> What the task requires
Write out the data below in full, please. Keep every character as given.

:::

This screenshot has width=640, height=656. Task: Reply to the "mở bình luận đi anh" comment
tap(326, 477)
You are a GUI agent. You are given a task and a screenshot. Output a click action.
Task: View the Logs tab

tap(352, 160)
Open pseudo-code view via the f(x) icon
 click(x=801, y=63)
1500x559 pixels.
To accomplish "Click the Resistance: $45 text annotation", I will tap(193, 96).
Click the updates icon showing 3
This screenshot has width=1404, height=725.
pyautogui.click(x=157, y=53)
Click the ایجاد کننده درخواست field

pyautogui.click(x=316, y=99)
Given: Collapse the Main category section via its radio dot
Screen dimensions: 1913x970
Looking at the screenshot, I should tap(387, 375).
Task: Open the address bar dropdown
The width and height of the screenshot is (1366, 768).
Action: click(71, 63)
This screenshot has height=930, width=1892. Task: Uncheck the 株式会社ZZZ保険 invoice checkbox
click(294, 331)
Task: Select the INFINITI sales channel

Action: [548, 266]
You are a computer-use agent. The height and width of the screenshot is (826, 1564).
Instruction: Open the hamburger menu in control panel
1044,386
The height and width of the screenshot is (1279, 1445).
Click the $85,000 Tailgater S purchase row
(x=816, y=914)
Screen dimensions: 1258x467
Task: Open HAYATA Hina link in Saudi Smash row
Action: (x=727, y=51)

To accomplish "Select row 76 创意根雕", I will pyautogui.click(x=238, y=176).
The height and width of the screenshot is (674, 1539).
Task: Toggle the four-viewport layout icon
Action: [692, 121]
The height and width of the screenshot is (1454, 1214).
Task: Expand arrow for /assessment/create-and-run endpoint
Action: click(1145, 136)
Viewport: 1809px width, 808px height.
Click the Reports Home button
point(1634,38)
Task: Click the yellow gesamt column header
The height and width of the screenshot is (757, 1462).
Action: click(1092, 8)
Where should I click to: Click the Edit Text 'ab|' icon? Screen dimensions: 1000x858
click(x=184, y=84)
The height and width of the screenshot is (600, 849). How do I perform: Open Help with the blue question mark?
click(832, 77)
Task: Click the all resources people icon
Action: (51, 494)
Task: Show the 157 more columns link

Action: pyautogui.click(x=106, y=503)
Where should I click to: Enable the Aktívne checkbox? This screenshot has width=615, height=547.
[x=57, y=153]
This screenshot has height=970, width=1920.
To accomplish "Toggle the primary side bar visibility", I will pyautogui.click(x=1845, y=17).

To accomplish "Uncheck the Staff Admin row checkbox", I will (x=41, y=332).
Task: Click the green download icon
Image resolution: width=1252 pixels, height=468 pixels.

:::

> Your solution
This screenshot has width=640, height=656. Task: Reply to the "mở bình luận đi anh" comment
tap(326, 477)
You are a GUI agent. You are given a task and a screenshot. Output a click action.
Task: View the Logs tab

tap(352, 160)
Open pseudo-code view via the f(x) icon
 click(x=801, y=63)
1500x559 pixels.
To accomplish "Click the Resistance: $45 text annotation", I will tap(193, 96).
Click the updates icon showing 3
This screenshot has width=1404, height=725.
pyautogui.click(x=157, y=53)
Click the ایجاد کننده درخواست field

pyautogui.click(x=316, y=99)
Given: Collapse the Main category section via its radio dot
Screen dimensions: 1913x970
Looking at the screenshot, I should tap(387, 375).
Task: Open the address bar dropdown
The width and height of the screenshot is (1366, 768).
Action: click(71, 63)
This screenshot has height=930, width=1892. Task: Uncheck the 株式会社ZZZ保険 invoice checkbox
click(294, 331)
Task: Select the INFINITI sales channel

Action: [548, 266]
You are a computer-use agent. The height and width of the screenshot is (826, 1564).
Instruction: Open the hamburger menu in control panel
1044,386
The height and width of the screenshot is (1279, 1445).
Click the $85,000 Tailgater S purchase row
(x=816, y=914)
Screen dimensions: 1258x467
Task: Open HAYATA Hina link in Saudi Smash row
Action: (x=727, y=51)

To accomplish "Select row 76 创意根雕", I will pyautogui.click(x=238, y=176).
The height and width of the screenshot is (674, 1539).
Task: Toggle the four-viewport layout icon
Action: [692, 121]
The height and width of the screenshot is (1454, 1214).
Task: Expand arrow for /assessment/create-and-run endpoint
Action: click(1145, 136)
Viewport: 1809px width, 808px height.
Click the Reports Home button
point(1634,38)
Task: Click the yellow gesamt column header
The height and width of the screenshot is (757, 1462).
Action: click(1092, 8)
Where should I click to: Click the Edit Text 'ab|' icon? Screen dimensions: 1000x858
click(x=184, y=84)
The height and width of the screenshot is (600, 849). How do I perform: Open Help with the blue question mark?
click(832, 77)
Task: Click the all resources people icon
Action: (51, 494)
Task: Show the 157 more columns link

Action: pyautogui.click(x=106, y=503)
Where should I click to: Enable the Aktívne checkbox? This screenshot has width=615, height=547.
[x=57, y=153]
This screenshot has height=970, width=1920.
To accomplish "Toggle the primary side bar visibility", I will pyautogui.click(x=1845, y=17).

To accomplish "Uncheck the Staff Admin row checkbox", I will (x=41, y=332).
Task: Click the green download icon
Image resolution: width=1252 pixels, height=468 pixels.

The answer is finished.